Cine biografias carregam uma má fama. E não sem boa razão, já que é frequente que elas apostem num comodismo narrativo, perdendo o foco do que torna o biografado tão fascinante, ou então, diante da incapacidade de se resumir uma vida inteira em duas horas, decidem partir para um “Melhores Momentos” da carreira do protagonista, se tornando mais um slideshow do que um filme propriamente dito. Recentemente, duas biografias foram lançadas, uma que representa o pior do gênero, Bohemian Rhapsody (veja nossa crítica aqui), e outra que mostra que, com um pouco de inventividade, dá para construir uma experiência memorável – o caso de Rocketman.

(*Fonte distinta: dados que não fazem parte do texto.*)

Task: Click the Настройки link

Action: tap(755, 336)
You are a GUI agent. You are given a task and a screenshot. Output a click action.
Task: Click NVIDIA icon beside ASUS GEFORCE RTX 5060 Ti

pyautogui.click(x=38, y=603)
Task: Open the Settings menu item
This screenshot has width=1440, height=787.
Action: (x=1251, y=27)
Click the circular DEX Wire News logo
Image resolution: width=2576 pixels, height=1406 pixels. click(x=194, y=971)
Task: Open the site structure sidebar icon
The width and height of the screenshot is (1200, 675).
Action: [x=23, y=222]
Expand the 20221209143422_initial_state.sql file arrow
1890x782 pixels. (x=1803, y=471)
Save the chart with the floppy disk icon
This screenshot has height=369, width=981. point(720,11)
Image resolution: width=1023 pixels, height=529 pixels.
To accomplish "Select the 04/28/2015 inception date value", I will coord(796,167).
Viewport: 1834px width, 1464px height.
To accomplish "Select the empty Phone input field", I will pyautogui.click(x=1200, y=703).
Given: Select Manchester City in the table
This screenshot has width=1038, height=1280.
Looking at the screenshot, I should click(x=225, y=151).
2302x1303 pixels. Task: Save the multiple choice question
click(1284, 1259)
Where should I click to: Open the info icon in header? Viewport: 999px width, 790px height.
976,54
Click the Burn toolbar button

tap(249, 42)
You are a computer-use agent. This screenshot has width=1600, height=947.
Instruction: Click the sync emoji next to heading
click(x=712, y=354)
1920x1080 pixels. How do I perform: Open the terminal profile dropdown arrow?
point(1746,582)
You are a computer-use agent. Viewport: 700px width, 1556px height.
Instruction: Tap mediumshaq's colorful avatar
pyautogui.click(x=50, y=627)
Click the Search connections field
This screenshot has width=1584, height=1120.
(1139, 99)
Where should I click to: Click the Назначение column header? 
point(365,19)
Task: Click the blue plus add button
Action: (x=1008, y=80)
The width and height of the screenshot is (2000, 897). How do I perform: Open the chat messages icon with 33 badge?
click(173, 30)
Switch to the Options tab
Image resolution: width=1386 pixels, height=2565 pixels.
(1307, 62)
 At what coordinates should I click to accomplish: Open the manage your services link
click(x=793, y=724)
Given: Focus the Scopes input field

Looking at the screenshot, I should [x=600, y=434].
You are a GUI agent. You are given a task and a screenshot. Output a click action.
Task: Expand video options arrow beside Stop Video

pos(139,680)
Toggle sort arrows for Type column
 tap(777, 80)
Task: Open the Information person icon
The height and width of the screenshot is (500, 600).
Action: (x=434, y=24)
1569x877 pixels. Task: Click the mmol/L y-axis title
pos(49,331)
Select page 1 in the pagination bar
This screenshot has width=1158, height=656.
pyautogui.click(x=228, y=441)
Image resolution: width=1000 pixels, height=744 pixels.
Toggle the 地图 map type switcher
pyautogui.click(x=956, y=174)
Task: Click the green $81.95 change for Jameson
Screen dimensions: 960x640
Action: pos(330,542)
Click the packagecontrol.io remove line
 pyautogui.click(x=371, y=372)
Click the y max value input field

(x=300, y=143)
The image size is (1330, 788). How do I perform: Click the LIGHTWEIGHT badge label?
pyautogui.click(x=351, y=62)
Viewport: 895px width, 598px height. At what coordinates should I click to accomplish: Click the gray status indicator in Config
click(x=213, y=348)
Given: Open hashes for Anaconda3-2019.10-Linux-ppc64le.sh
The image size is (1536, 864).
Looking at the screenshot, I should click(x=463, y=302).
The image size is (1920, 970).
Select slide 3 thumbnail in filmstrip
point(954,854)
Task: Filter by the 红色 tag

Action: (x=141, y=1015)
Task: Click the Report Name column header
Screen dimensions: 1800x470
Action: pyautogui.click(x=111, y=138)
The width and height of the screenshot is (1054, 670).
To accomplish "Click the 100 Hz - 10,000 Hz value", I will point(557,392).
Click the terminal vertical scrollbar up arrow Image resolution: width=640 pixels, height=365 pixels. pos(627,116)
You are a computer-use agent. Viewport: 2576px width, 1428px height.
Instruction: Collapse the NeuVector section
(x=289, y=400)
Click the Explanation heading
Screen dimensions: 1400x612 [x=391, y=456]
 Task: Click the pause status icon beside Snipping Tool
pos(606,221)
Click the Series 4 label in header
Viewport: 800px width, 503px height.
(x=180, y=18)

Radioactive, biografia de Marie Curie dirigida por Marjane Satrapi, é um filme preso entre essas duas possibilidades de execução. Ele intercala entre uma narrativa mais “compartimentalizada”, acompanhando fases diferentes da vida da cientista, mas buscando mais do que simplesmente contar os eventos da vida de Curie, explorando as conexões entre ciência e sentimentos humanos, ou a ímpetos que não tem nada a ver com a racionalidade científica.

Radioactive acompanha a premiada cientista, interpretada aqui por Rosamund Pike, ao longo de sua carreira, da descoberta dos elementos rádio e polônio até sua participação na I Guerra Mundial. Muito do seu trabalho científico é representado, claro, por diversas as montagens de Curie em seu laboratório, realizando testes e experimentos. No entanto, a obra nem sempre é pautada por isso, não tendo medo de explorar assuntos mais esotéricos, por assim dizer. Quando ela pergunta para Pierre (Sam Riley) o porquê do interesse em trazê-la para o laboratório dele, ele responde “instinto”, e toda a relação deles é pautada por essa questão não tão científica, apesar de ser isso o que os une.

Não à toa que os momentos mais inspirados visualmente do filme se dão quando o par está junto, sempre conectando os sentimentos dos dois aos eventos físicos e químicos que os cercam. O primeiro beijo do casal é marcado por uma forte chama ao fundo da cena. Após transarem, Satrapi conecta o evento com a ebulição de uma molécula. Tudo criando paralelos visuais muito interessantes entre a vida dos dois com suas atividades intelectuais, porém sempre deixando claro que há algo que “escapa” à racionalidade pura. Similar ao momento do “instinto” de Pierre, em certo momento, Curie afirma ter “fé” naquilo que diz.

Mas então, quando Radioactive entra no seu segundo momento, com Pierre fora de cena, logo adota o ritmo mais célere e comum de biografias, e os eventos viram itens em uma lista de tarefas, com a produção abordando os ataques xenófobos que Curie sofreu, e um affair que teve com outro cientista. Entretanto, isso acaba passando adiante para seus feitos durante a I Guerra Mundial. Esse evento em particular é muito interessante, mostrando Curie navegando as águas da política em favor da ciência, e os campos de batalha, esparsos e sombrios, apropriadamente representando a futilidade e os horrores da guerra.

Há também uma tentativa de colocar em cena o legado deixado pela descoberta da cientista. Com diversos flashforwards mostrando eventos que derivam da descoberta da radioatividade, alguns bons (como um tratamento para o câncer) e outros trágicos (como o bombardeio de Hiroshima), esses instantes são pouco integrados à narrativa – com exceção de um, criado em paralelo com um discurso sobre as benesses da ciência – e acabam atrapalhando o ritmo da obra.

Radioactive não é a típica cine biografia “isca de Oscar”, como sempre aparece de vez em quando. A sua ambição de se destacar do bando é visível, mesmo que não consiga se desvencilhar totalmente das falhas tão presentes do gênero. Entre o banal e o instigante, o longa de Marjane Satrapi certamente deixa sua marca, ainda que não seja profunda o bastante.